Pour défendre sa position, le roi Hamad a assuré que le complot déjoué visait tous les pays du CCG — l’Arabie saoudite, Bahreïn, les Emirats arabes unis, le Qatar, Oman et le Koweït. Ces riches royaumes pétroliers redoutent, depuis son instauration en 1979, l’influence de la République islamique d’Iran, unique théocratie chiite de la région. Jusqu’à la première guerre du Golfe en 1991, ces monarchies voyaient dans l’Iraq de Saddam Hussein une protection essentielle contre le régime de Téhéran. Mais depuis la mise au pas puis la chute du président iraqien, la sécurité du Golfe et de ses champs pétroliers est assurée par les Etats-Unis. « Les Etats-Unis ont un engagement sans faille envers la sécurité du Golfe », a rappelé Mme Clinton la semaine dernière. Elle a dénoncé les activités de l’Iran qui, selon elle, sapent « la paix et la sécurité » de cette région.

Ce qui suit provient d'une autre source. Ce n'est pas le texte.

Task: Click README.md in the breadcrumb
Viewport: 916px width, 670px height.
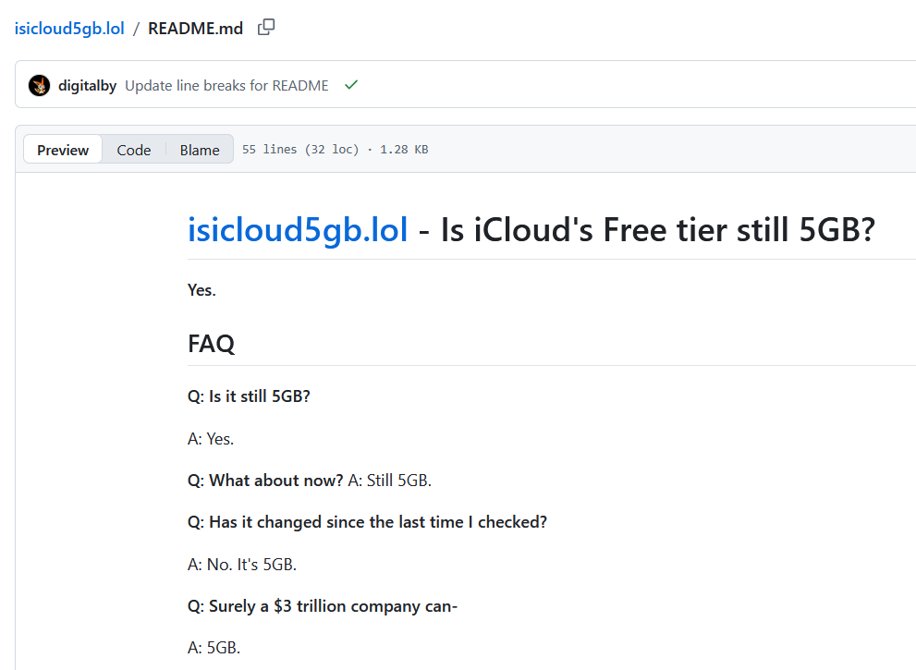Action: [195, 29]
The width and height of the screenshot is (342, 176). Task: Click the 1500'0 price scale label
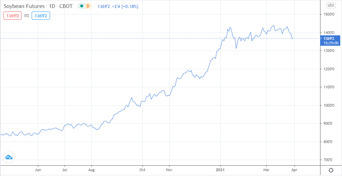(328, 15)
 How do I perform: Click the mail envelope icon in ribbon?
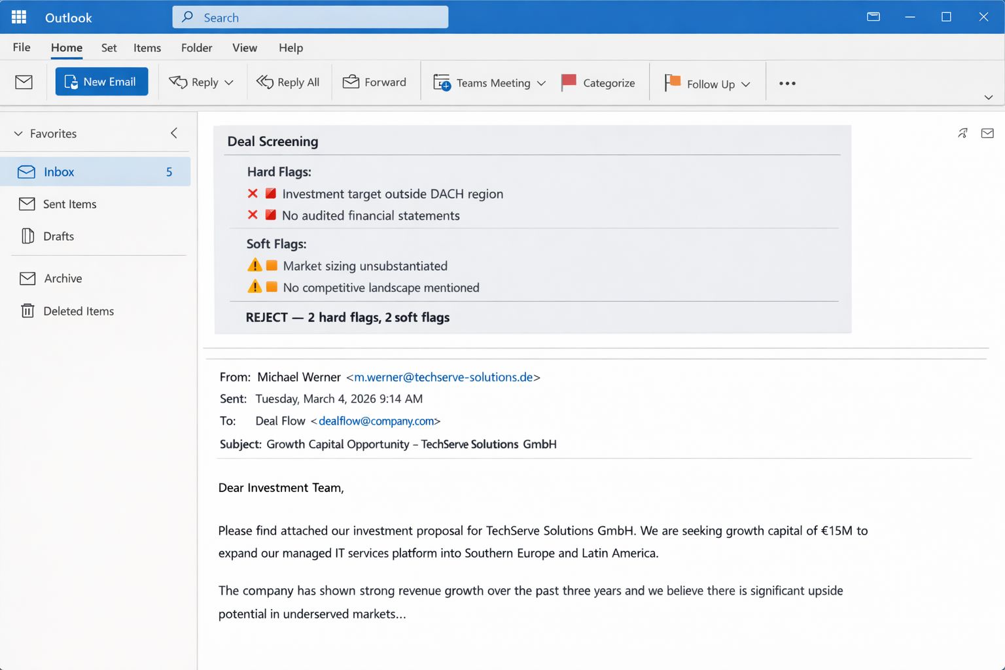pos(24,82)
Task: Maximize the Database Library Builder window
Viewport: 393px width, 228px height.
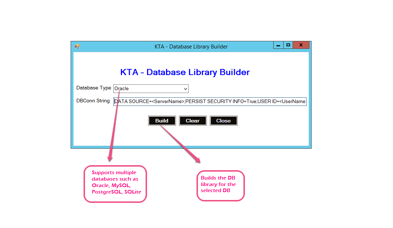Action: click(288, 45)
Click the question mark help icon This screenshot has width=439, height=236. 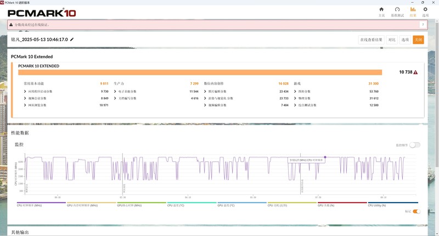(423, 25)
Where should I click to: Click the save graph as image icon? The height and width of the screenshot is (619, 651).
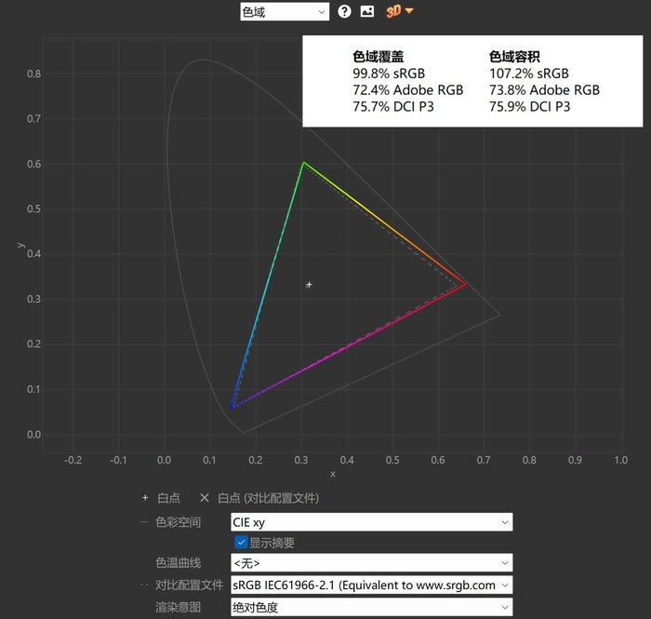point(367,11)
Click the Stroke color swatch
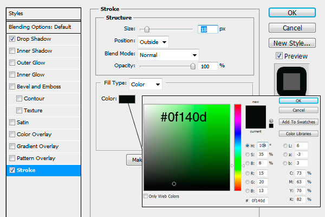 tap(127, 99)
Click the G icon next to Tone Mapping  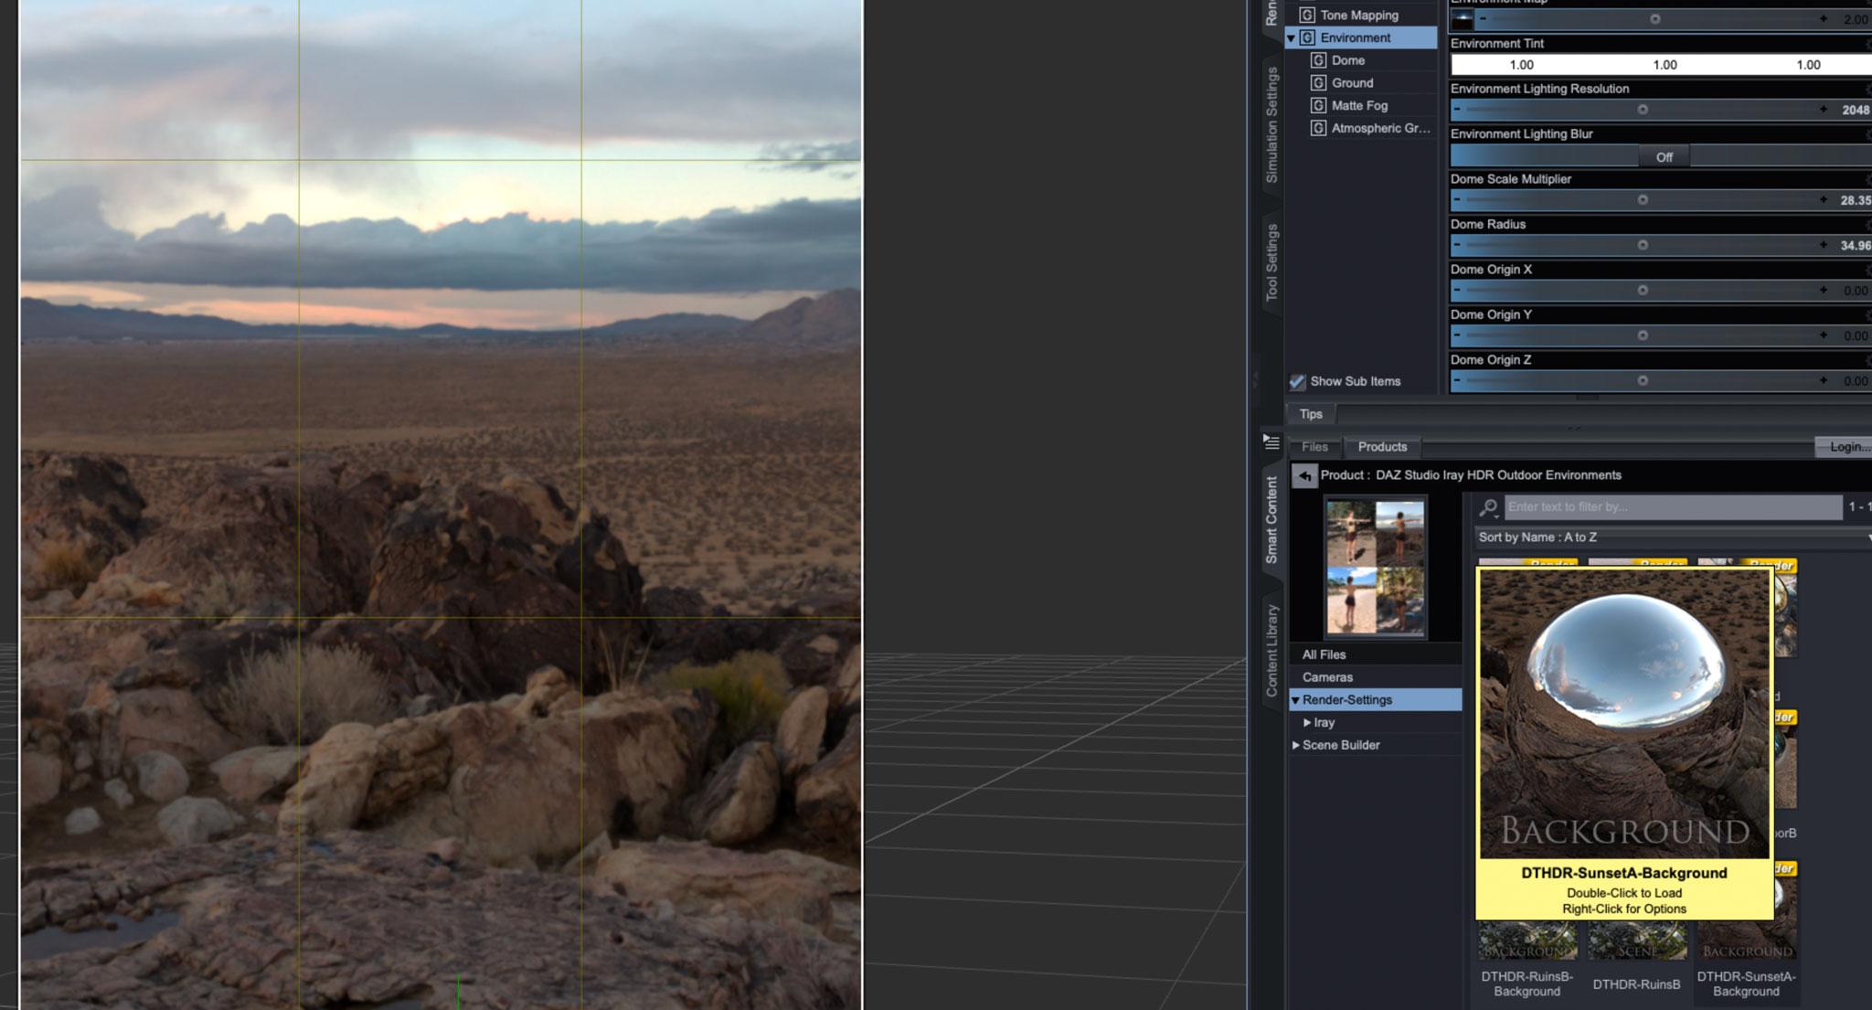1308,16
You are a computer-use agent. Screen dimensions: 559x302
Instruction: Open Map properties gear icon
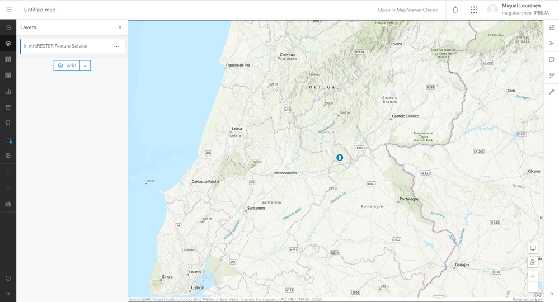click(x=8, y=155)
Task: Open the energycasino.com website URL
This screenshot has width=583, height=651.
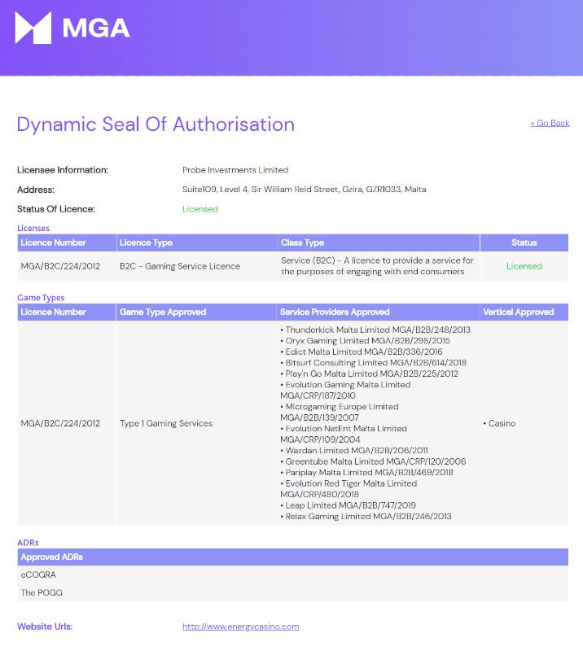Action: click(240, 627)
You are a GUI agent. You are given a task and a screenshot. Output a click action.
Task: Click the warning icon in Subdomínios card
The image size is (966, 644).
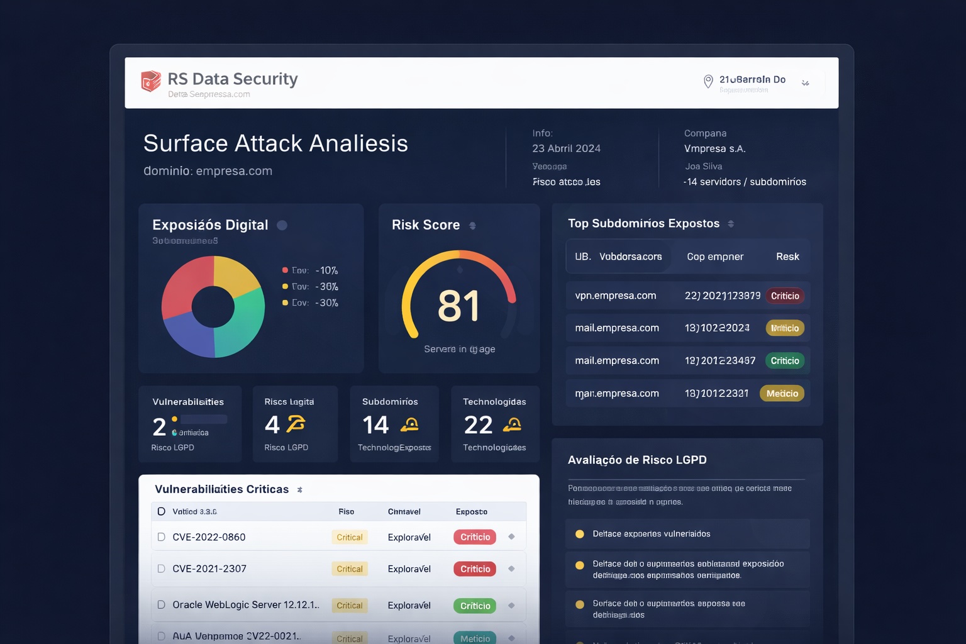(410, 425)
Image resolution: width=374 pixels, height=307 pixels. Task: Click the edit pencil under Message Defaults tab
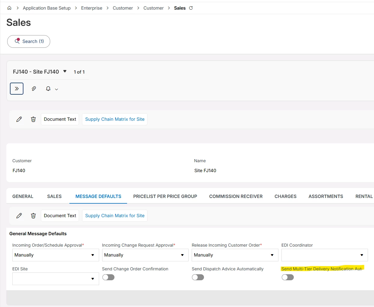(19, 216)
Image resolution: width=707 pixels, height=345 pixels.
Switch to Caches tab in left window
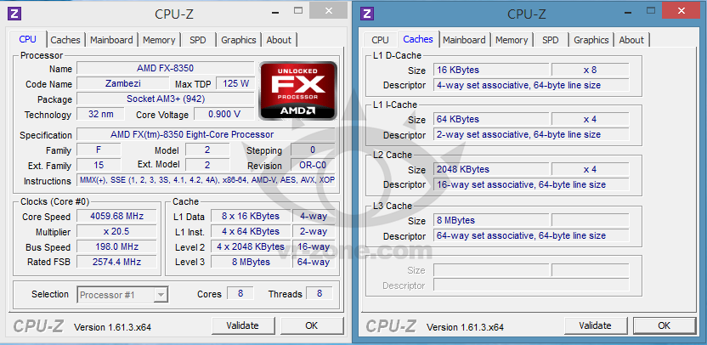[65, 40]
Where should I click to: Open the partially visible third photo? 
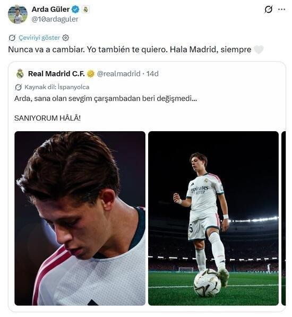pos(284,218)
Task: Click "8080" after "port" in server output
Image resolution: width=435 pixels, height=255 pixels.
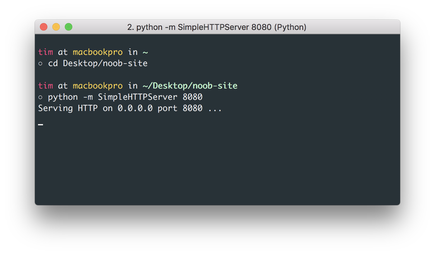Action: [x=192, y=108]
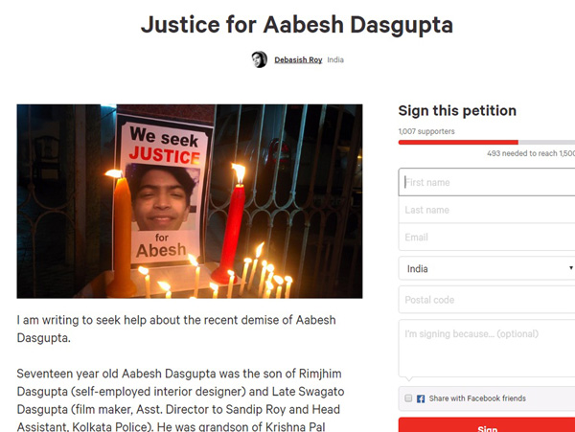The image size is (575, 432).
Task: Open the India country dropdown
Action: (487, 268)
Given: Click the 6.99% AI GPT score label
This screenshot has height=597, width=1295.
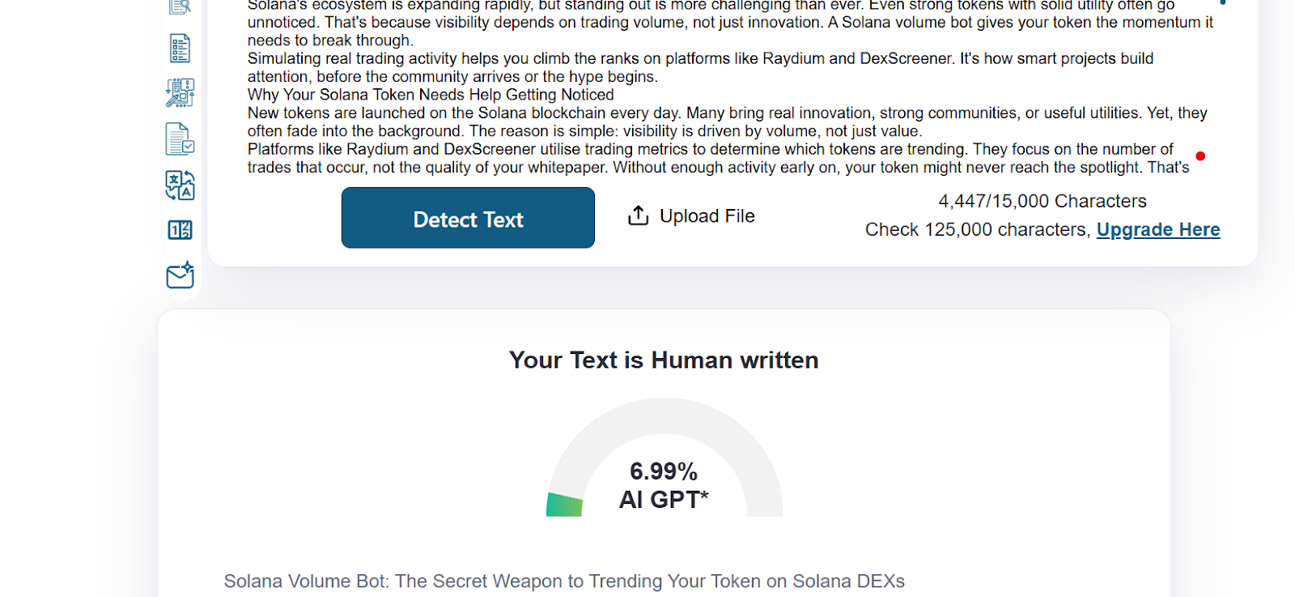Looking at the screenshot, I should tap(664, 485).
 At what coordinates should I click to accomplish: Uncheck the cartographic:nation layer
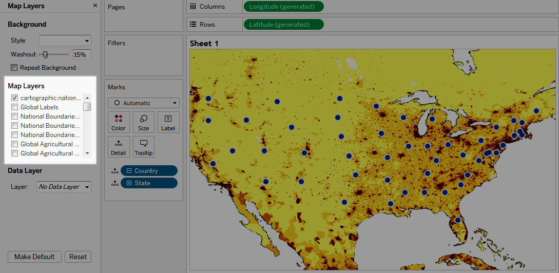coord(14,98)
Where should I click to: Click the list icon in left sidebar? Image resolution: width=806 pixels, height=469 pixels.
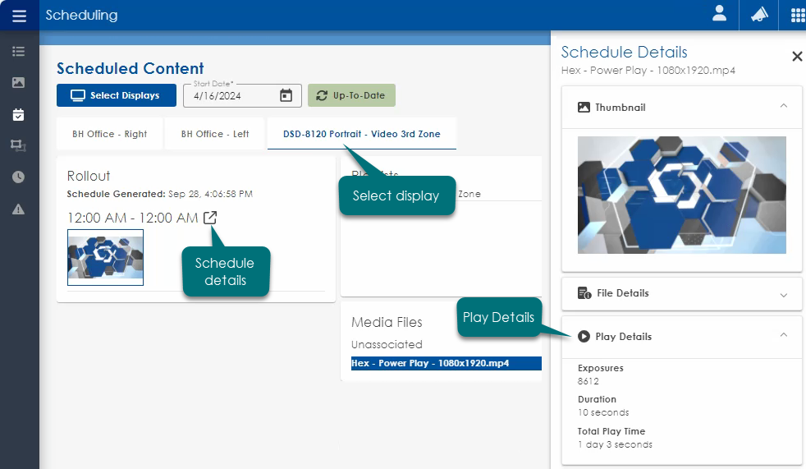pyautogui.click(x=19, y=52)
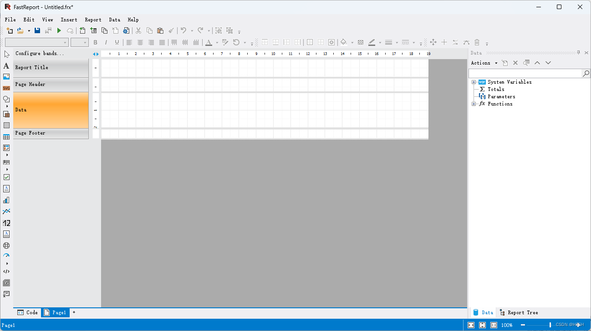Select the Chart object tool
This screenshot has height=331, width=591.
coord(6,200)
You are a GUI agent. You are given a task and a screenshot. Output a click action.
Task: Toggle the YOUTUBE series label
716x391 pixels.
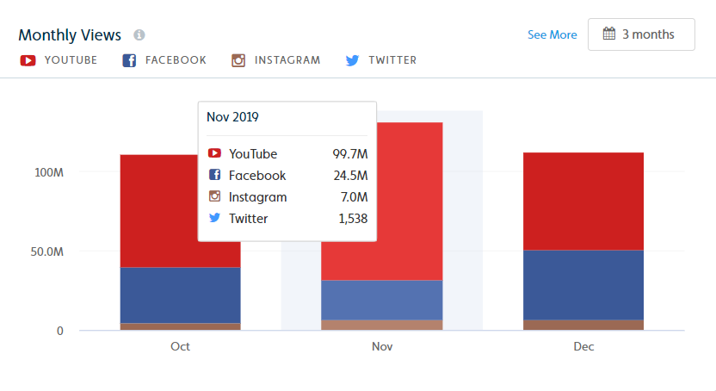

La semaine dernière, l’Iran a rappelé son ambassadeur à Manama pour protester contre la répression sanglante des manifestations à Bahreïn, et a dénoncé l’envoi de troupes saoudiennes et émiraties. Par la suite, les autorités bahreïnies ont expulsé un diplomate iranien, accusé d’avoir fait entrer des armes à Bahreïn. Téhéran a répondu en appliquant la loi de la réciprocité et a expulsé un diplomate bahreïni.


Les manifestants, qui occupaient depuis un mois le centre de la capitale, ont été violemment chassés par la police et des figures de l’opposition, qui exigent une monarchie constitutionnelle. Le roi Hamad bin Issa Al Khalifa a cependant promis de poursuivre les efforts en vue d’un  dialogue, mais la situation reste bloquée.


Dans un communiqué, le Conseil des ministres a regretté la réponse négative de l’opposition à l’ouverture d’un dialogue visant à trouver des solutions. Défendant leur refus, le cheikh Ali Salmane, chef du puissant mouvement de l’opposition chiite Al-Wefaq, a expliqué être « en faveur du dialogue. Mais nous ne signerons pas de documents de reddition et nous n’irons pas dialoguer avec une arme sur la tempe ». Celui-ci a affirmé que 100 personnes étaient toujours portées disparues et 16 personnes ont été tuées. Pour assurer sa position, la monarchie a décrété l’état d’urgence, mais la destruction de la statue place de la Perle semble indiquer que le régime ne sait plus comment faire face aux contestations.